The trajectory argument is another method used to discredit affirmations of LGBT inclusion. However, even using that same lens in more authentic ways, we see that LGBT inclusion is found using it.
My hope is the above is a helpful addition to group biblical studies and that it leads to helpful conversations.
Thoughts?
(Endnote: thanks to Rev. Ric Shewell for the Eunuch consideration)
Thomas Coates
I think pro-slavery leadership, who had the far stronger biblical argument prior to the American Civil War, would certainly disagree with the trajectory argument posed today by Asbury leaders. Pro-slavery leaders utilized the finest hermeneutical methods available– Philemon was used in legal arguments and abolitionists could do little from the Bible… and yet, pro-slavery leaders in the MEC-S and others were still wrong, despite a few voices in the wilderness, it took 100+ years of discernment after the war to come up with this trajectory argument. Further, the trajectory argument doesn’t work with the later Pastoral Epistles, were we see a reversal of rights for women by Paul (or Paul’s disciples), yet we allow women to be ordained, going against Scripture (2 Timothy!) and the majority of Christian denominations today.
Far more research is needed on understanding the catch-all term “eunuch”, but absolutely, we are faced with having to reconstruct history from fragments after 2000 years of what Peter Thatchell calls the church-initiated “homoholocaust”, a near-complete and violent suppression by the church of what we now know of as LGBT/Q persons (this term isn’t appropriation- 200,000 LGBT/Q persons were killed by the NAZIs, the Allies forced the remaining LGBT/Q persons to continue serving their sentences after “liberation”).
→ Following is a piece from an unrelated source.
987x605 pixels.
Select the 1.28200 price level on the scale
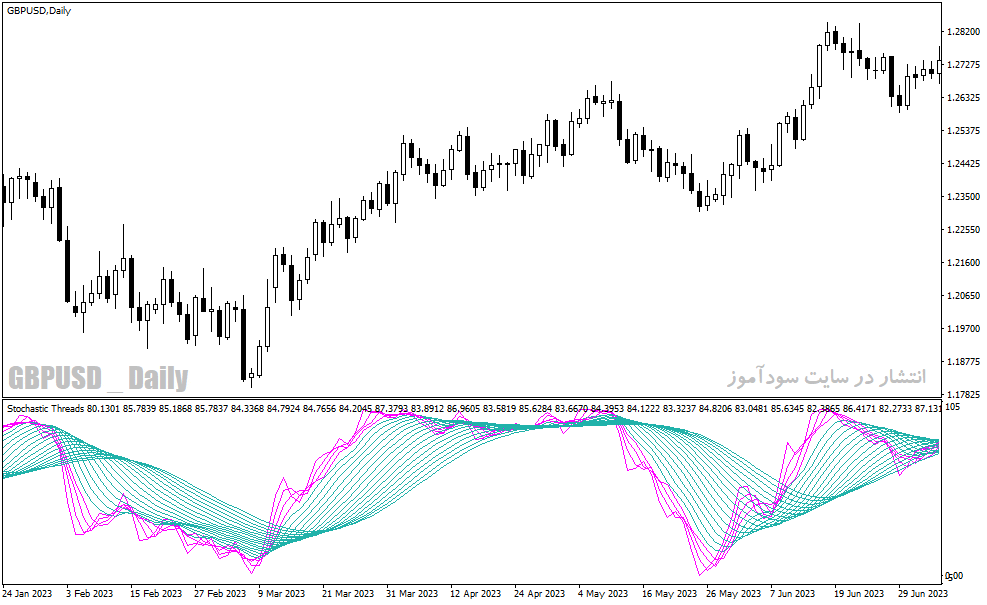(x=964, y=31)
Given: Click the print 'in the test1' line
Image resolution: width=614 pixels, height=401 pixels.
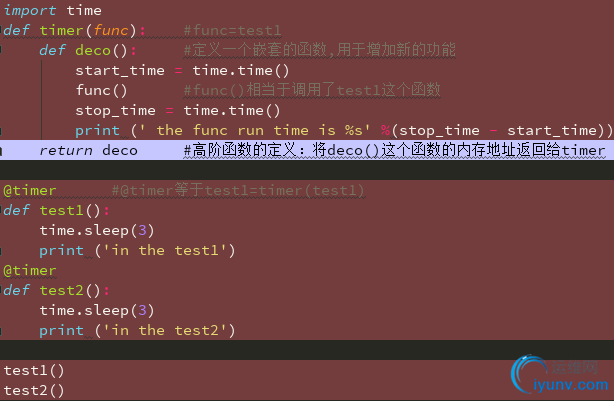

Regardless, while we do interpret scripture in light of scripture, we see the contribution and fruits of LGBT/Q persons in churches (Georgia Harkness, for a historic example, and there are many other LGBT/Q saints we rediscover), testimonies of violence and discrimination in society, LGBT/Q bullying, and we see Christ daily in our LGBT/Q church leaders… and if you don’t have any openly LGBT/Q persons in your local church– find one and hear their testimony, and don’t comment until you do!
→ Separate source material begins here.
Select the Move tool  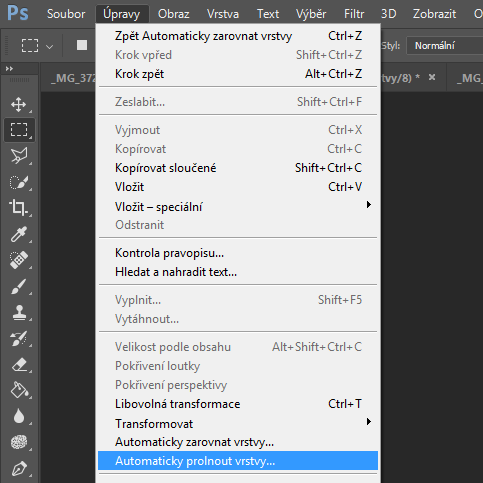coord(19,104)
May we all remember Galatians 3:28, a baptismal formula “There is no Jew nor Greek, Slave nor Free, Male and Female”, gay or straight, Republican or Democrat… “for you are all one in Christ Jesus.” As in Mark (contrary to the marriage Household codes in the Pastoral Epistles), we are one family, with one Father in Heaven, all others are brothers, sisters, and mothers.
John Thompson
The author loses credibility with me at “progressives know that the bible verses quoted by Tennent above don’t actually apply to people who are homosexual in their orientation: they all refer to straight people doing gay acts (“against their nature”) or other sexual boundary-crossings.” that requires a different type of hermeneutic to come to that conclusion, as well as a different understanding of the human condition and history. Neither of which are consistent with a simple reading of the Scriptures.
David Trawick
Your identification of Marcus Borg as an authority better than Dunnam and Tennant told me all I needed to know. However, I read through.
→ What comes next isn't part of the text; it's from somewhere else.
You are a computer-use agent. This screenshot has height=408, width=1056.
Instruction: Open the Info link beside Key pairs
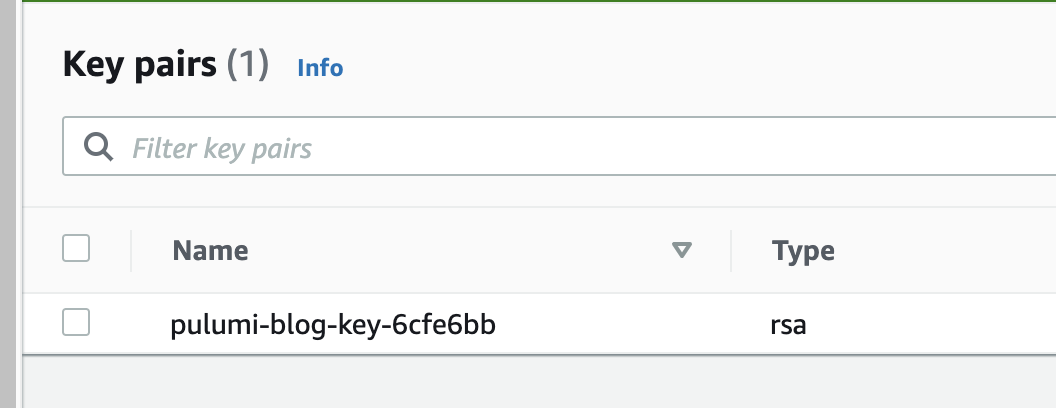click(x=320, y=68)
Not convincing, sorry. Your misidentification of critical issues addressed by Scripture is, I suspect, intentionally sloppy in order to reach your desired conclusion. The Acts 10 text cited does NOT allow us to interpret away Scriptures we don’t like. That and other NT texts were addressed to Jew-Gentile barrier issues of culture and ritual, not morality. There remains in Scripture no trajectory of any sort regarding sexual morality. From creation to Revelation sexual expression is intended for a man and a woman in marriage. Every other sexual expression is condemned as sinful. The weak suggestion of a trajectory regarding homosexuality (OT to Paul) applies not to identifying what is/not moral, but to punishments of what is uniformly identified as sinful.
Eunuchs are eunuchs, either born that way or physically emasculated, and that’s got nothing to do with sexual activities. It requires too many twists and turns to arrive at a different conclusion. Sometimes the most obvious reading really is correct.